WebSphere Application Server & Liberty

 View Only

JSR-352 (Java Batch) Post #152: How-To: Passing Data Between Steps

By David Follis posted Thu September 02, 2021 08:58 AM

This post is part of a series delving into the details of the JSR-352 (Java Batch) specification. Each post examines a very specific part of the specification and looks at how it works and how you might use it in a real batch application.

To start at the beginning, follow the link to the first post.

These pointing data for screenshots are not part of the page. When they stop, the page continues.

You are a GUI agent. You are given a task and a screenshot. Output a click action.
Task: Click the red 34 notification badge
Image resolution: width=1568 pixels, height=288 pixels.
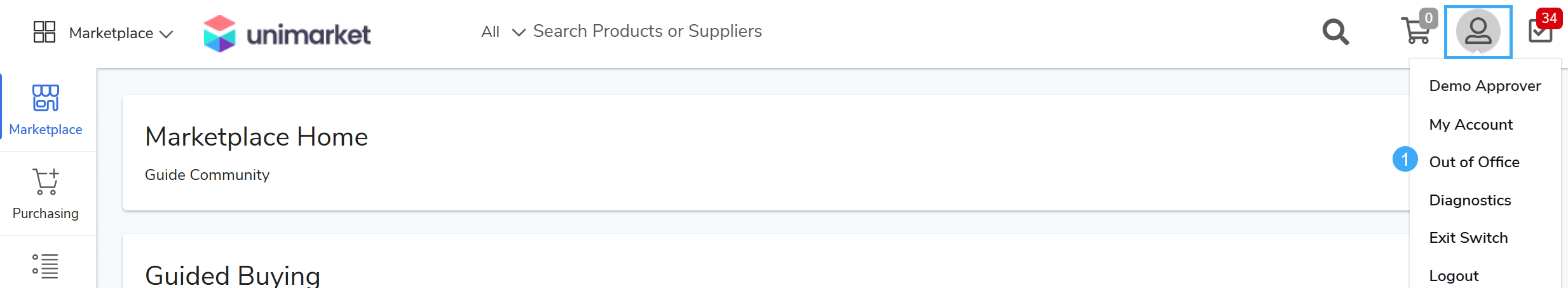point(1549,18)
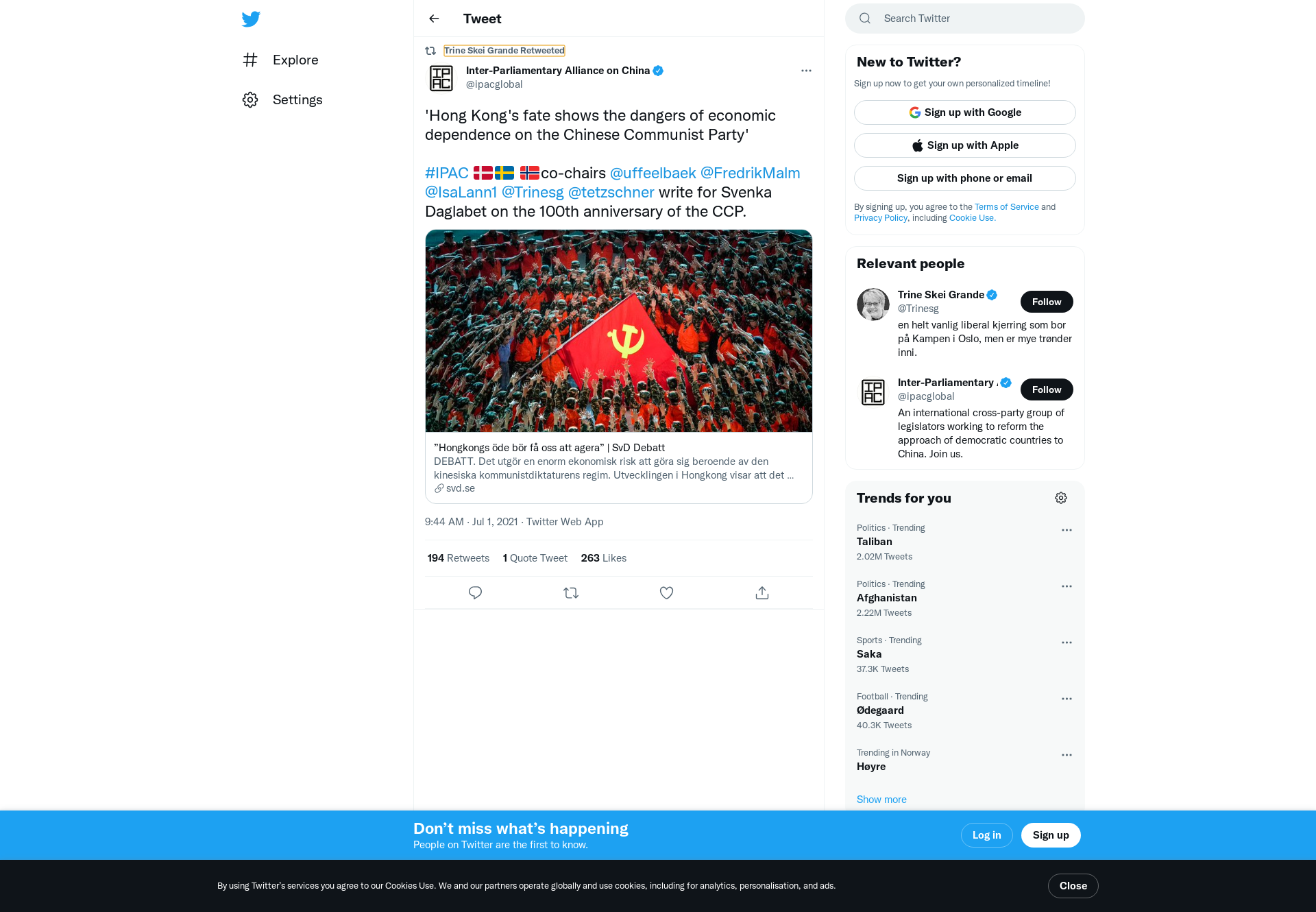Click the Search Twitter field
Screen dimensions: 1316x912
(965, 19)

The next post in the series is here.

This series is also available as a podcast on iTunesGoogle PlayStitcher, or use the link to the RSS feed

A common problem in multi-step jobs is figuring out how to pass data from one step to another.  In cases where one step does some processing on a file and a subsequent step does some processing on the results, then you are just passing files around.  File naming becomes the issue then.  Should they files be permanent files in which case you can name them something appropriate, or are they just temporary files as the job runs that you’ll throw away later?  If they are temporary, do can you put them somewhere separate from other instances of this job or somehow name them in a way that avoids collisions? 

A database is, of course, another good place to keep data between steps.  Whether the data is permanent or transient it is very reliable and might be necessary to allow the job to restart if it fails part way through.  The JobContext object has persistent state data that you can use for this purpose if it isn’t a whole table full of information you need to pass between steps.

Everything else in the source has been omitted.